Take Rome in the glorious periods of the republic, after the second Punic war, at the time of its greatest virtues, when it was marching to the empire of the world, when its social state was in evident progress: then take Rome under Augustus, at the era of the commencement of decay, when, at all events, the progressive movement of society was arrested, when evil principles were on the point of prevailing; and yet there is no one who does not think and say that the Rome of Augustus was more civilised than the Rome of Fabricius and Cincinnatus.

Again, let us take France in the seventeenth and eighteenth centuries. In a social point of view, regarding the amount and distribution of prosperity amongst individuals, France, at those periods, was undoubtedly inferior to some other countries of Europe—to Holland and England, for example. I believe that the social activity in Holland and England was greater, increased more rapidly, and distributed its results better, than in France; yet if we consult general opinion, it will say that France, in the seventeenth and eighteenth centuries, was the most civilised country in Europe. There was no hesitation upon the question: the evidences of this public conviction, as to France, are found in all the records of European literature.

I might point out several other states in which prosperity is greater, of more rapid growth, and better dissemination amongst individuals, than elsewhere, and in which, nevertheless, according to the spontaneous instinct, the common understanding of men, civilisation is estimated as inferior to that of other countries not so well situated in a purely social sense.

How come these countries, then, thus styled civilised, to possess their exclusive right? How are they so largely compensated, in the opinion of mankind, for what they are so deficient in on other grounds?

A different development from that of social life has been brilliantly manifested by them—the development of the individual and mental existence, the development of man himself, of his faculties, sentiments, and ideas. If society be more imperfect than in other places, humanity appears with more grandeur and power. Many social conquests remain to be made, but prodigious moral and intellectual conquests are effected; many possessions and rights are wanting to numbers of men, but many great men live and shine in the eyes of the world. Letters, sciences, and arts, display all their splendour. Wherever mankind beholds these great images, so glorious to human nature, come forth resplendently, wherever it finds the treasury of those elevating gratifications, it there recognises and pronounces civilisation.

Two facts are therefore comprised in this great fact; it is based on two conditions, and is revealed by two symptoms—the development of social activity and that of individual activity; the progress of society and the progress of humanity. Wherever the external condition of man progresses, is quickened and ameliorated, wherever the internal nature of man is exhibited with lustre and grandeur—upon these two signs, the human race applauds and proclaims civilisation, often even in spite of fundamental imperfections in the social state.
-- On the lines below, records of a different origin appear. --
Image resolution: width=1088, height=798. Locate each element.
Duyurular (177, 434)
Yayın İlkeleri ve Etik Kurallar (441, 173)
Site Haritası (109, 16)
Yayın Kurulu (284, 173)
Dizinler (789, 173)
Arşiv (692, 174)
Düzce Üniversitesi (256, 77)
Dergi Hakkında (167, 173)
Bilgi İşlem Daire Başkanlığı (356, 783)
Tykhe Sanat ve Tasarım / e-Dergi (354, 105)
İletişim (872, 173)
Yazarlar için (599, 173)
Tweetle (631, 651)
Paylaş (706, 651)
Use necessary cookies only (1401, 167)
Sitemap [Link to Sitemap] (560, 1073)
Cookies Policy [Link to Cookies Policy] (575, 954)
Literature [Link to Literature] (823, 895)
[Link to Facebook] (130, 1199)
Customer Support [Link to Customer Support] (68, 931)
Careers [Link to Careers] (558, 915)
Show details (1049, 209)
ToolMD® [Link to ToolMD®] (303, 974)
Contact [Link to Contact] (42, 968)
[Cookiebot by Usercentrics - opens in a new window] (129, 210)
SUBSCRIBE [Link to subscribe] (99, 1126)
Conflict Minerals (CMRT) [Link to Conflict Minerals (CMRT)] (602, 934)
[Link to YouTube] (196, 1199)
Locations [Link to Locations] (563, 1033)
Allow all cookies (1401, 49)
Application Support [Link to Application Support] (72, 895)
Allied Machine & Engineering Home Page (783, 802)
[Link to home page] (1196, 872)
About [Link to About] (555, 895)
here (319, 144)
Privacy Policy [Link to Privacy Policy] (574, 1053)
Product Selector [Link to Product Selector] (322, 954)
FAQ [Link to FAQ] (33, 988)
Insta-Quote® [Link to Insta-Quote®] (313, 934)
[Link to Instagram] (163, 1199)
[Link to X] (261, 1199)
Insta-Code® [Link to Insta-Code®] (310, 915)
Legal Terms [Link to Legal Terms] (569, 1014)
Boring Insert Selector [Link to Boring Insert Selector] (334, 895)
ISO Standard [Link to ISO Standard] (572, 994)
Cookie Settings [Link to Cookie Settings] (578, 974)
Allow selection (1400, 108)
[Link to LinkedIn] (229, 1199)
Such, if I mistake not, is the result of the simple and merely common-sense examination of the general opinion of mankind. If we investigate history, properly so called, if we inquire into the nature of the great crises of civilisation, of those facts which, by universal confession, have given it a great impulse, we shall invariably recognise one or other of the two elements I have just described. They are always crises of individual or social development, or facts which have wrought a change in the internal man, in his creeds or habits, or in his external condition, or his position in relation to his fellow mortals. For example, Christianity, not merely at its first introduction, but during the first ages of its existence, in no degree addressed itself to the social state; it proclaimed aloud that it did not interfere with it; it ordered the slave to obey his master; it attacked none of the great evils and iniquities of the society of that period. Who, however, will deny that Christianity, from the first, was a great crisis in civilisation? Why? Because it changed the internal man, the prevailing principles and sentiments, because it regenerated the moral and intellectual man.
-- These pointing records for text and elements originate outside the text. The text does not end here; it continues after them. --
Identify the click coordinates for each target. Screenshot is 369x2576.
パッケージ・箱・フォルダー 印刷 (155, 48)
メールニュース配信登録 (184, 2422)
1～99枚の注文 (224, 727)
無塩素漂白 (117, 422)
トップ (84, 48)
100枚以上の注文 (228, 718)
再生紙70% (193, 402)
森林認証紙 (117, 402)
We have witnessed a crisis of another nature, one which was addressed, not to the internal man, but to his external condition, which has changed and regenerated society. That, likewise, was assuredly one of the decisive crises of civilisation. Run through the whole of history, you will everywhere find the same result: you will not discover any important fact aiding in the development of civilisation, which has not exercised one or other of the two sorts of influence which I have mentioned.
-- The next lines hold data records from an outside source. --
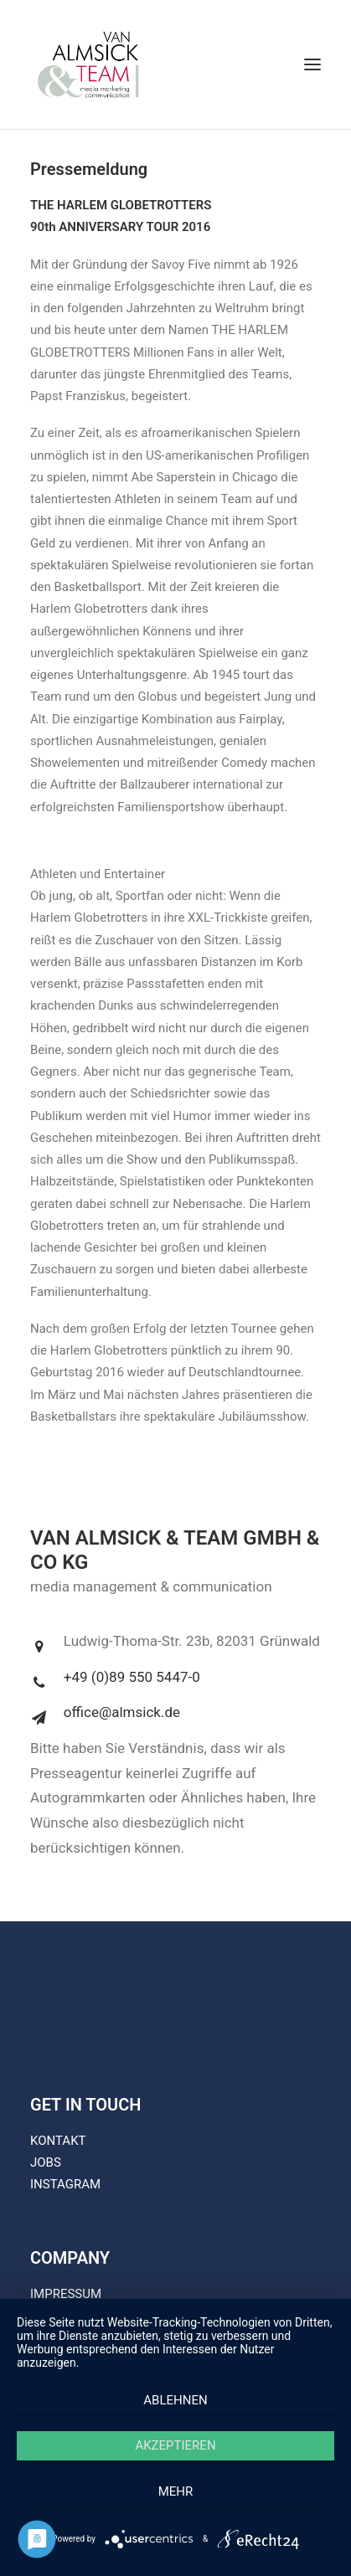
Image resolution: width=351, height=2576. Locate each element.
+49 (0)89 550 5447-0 (132, 1676)
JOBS (45, 2162)
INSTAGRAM (65, 2184)
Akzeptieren (175, 2445)
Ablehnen (175, 2400)
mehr (176, 2491)
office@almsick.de (122, 1712)
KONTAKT (58, 2140)
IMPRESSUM (65, 2293)
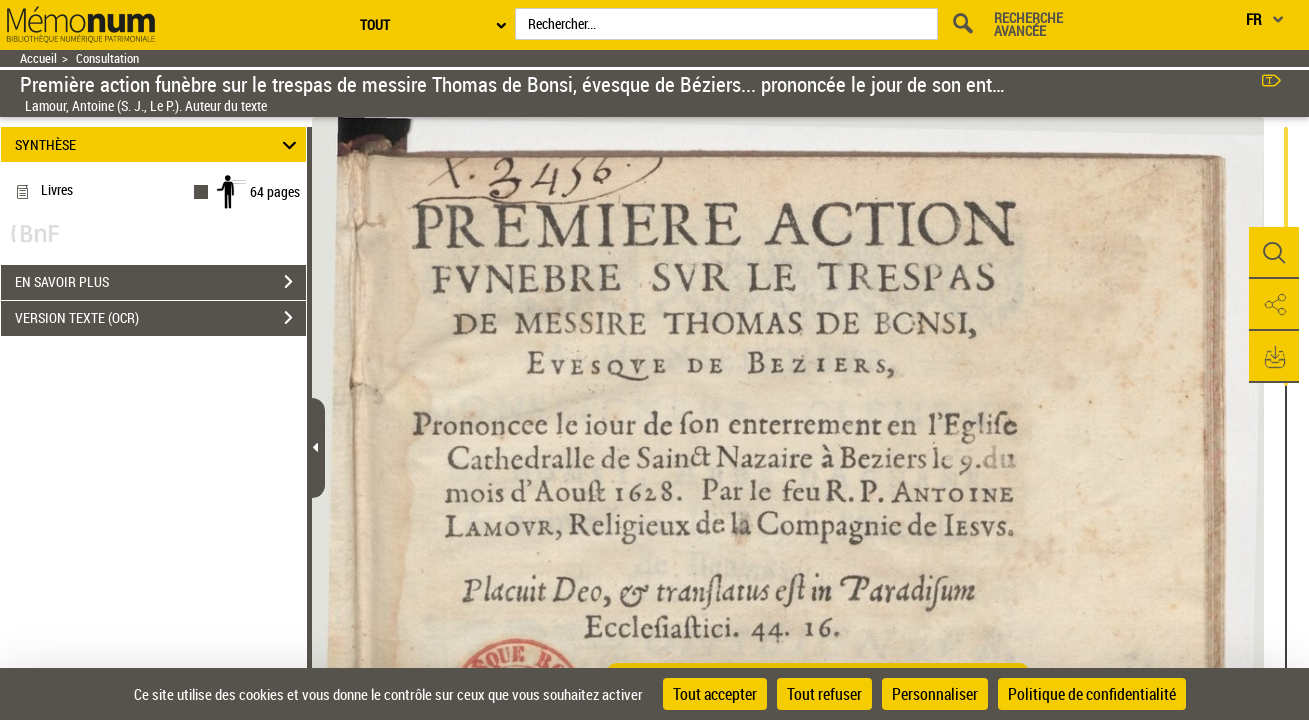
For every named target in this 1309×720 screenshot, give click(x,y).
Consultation (107, 58)
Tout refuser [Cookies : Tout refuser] (824, 694)
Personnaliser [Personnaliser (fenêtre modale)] (935, 694)
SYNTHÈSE (159, 144)
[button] (1274, 253)
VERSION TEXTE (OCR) (160, 318)
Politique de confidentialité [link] (1092, 694)
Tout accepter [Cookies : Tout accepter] (715, 694)
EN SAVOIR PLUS (160, 282)
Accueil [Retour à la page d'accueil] (38, 58)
Such is, I conceive, the natural and popular meaning of the term; and we have the fact, I will not say defined, but described and exemplified almost completely, or at least in its general features. We understand the two elements of civilisation. Now, we ask ourselves, Whether one of these two things suffices to constitute it—whether, if the development of the social state, or that of the individual man, be presented in disjunction, there would be civilisation? Would the human race recognise it as such? or is there between the two facts so intimate and necessary a relation, that if they are not simultaneously produced, they are notwithstanding inseparable, and the one draws on the other sooner or later?